Search for remaining suspects in murder shows little progress
Saturday, February 23, 2002
ISLAMABAD, Pakistan -- Pakistan's president vowed on Friday to hunt down every one of Wall Street Journal reporter Daniel Pearl's kidnappers and to treat terrorism with "an iron hand." Police said they were no longer restrained in the hunt for the kidnappers by concern for the safety of the hostage.
Condolences and expressions of outrage poured out from Pakistan's president, Cabinet ministers, journalists and even some Islamic militant groups after a grisly videotape revealed Pearl's brutal slaying at the hands of extremists nearly a month after his abduction in the southern port city of Karachi.
"This incident has enhanced our resolve and in the days to come, I will deal with all kinds of terrorism with an iron hand," Pakistani President Pervez Musharraf vowed.
Wife makes statement
In a statement Friday, Pearl's widow, Mariane, who is seven months pregnant, said her husband's killers could not defeat his spirit and that she would tell their still unborn son that his father had worked to end terrorism.
Thanking "all of the people throughout the world who have given Danny and me support and encouragement," she said the struggle against terrorism was everyone's responsibility.
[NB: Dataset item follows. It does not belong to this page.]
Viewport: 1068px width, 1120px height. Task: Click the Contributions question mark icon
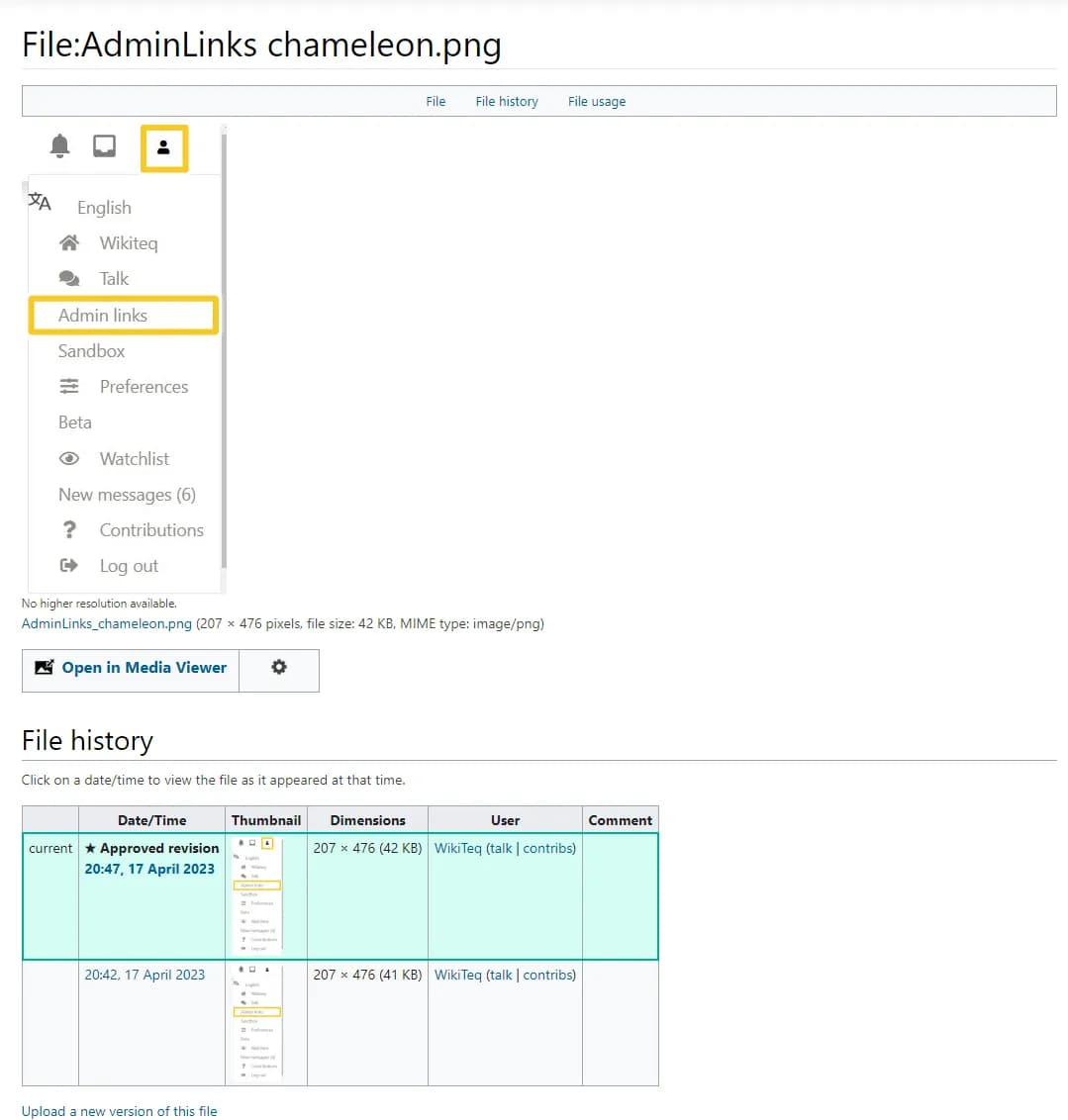click(68, 529)
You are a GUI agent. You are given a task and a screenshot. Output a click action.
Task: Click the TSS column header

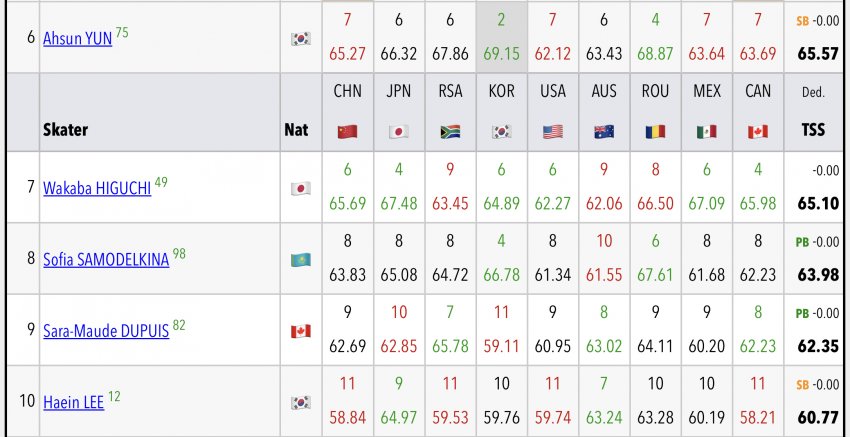[x=813, y=130]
Deputy Secretary of State Richard Armitage spoke with her Friday morning, department spokesman Richard Boucher said.
Armitage expressed the State Department's condolences and assured her of "the commitment to bring to justice the people who are responsible for this horrible action," Boucher said.
Four people have been arrested and charged in the case, including a British-born Islamic militant who admitted in court this week that he was behind kidnapping. A huge manhunt is under way for four other suspects, Interior Minister Moinuddin Haider told reporters.
Once they are apprehended, Haider said, "the whole net will be broken."
"We know their names and we know their identity," he added.
Body not found
Yet Pearl's body has not been found, nor was there information on where or when he was killed. The remaining suspects have been able to elude the government's massive dragnet, which had included detention of their family members in an effort to flush them out.
Police searched Friday in a district of Punjab province for Amjad Faruqi, who is believed to have carried out the kidnapping.
Faruqi is believed to have used the alias Imtiaz Siddiqi when he telephoned Pearl twice on the day he was abducted, police said.
Neighbors contacted by telephone in Toba Tek Singh district said Faruqi had recruited young men to train and fight in Afghanistan and Kashmir.
Many Pakistanis believe the crime was staged because of Musharraf's decision last year to back the United States in the war in neighboring Afghanistan, reversing Pakistan's previous position of support for that country's Taliban regime.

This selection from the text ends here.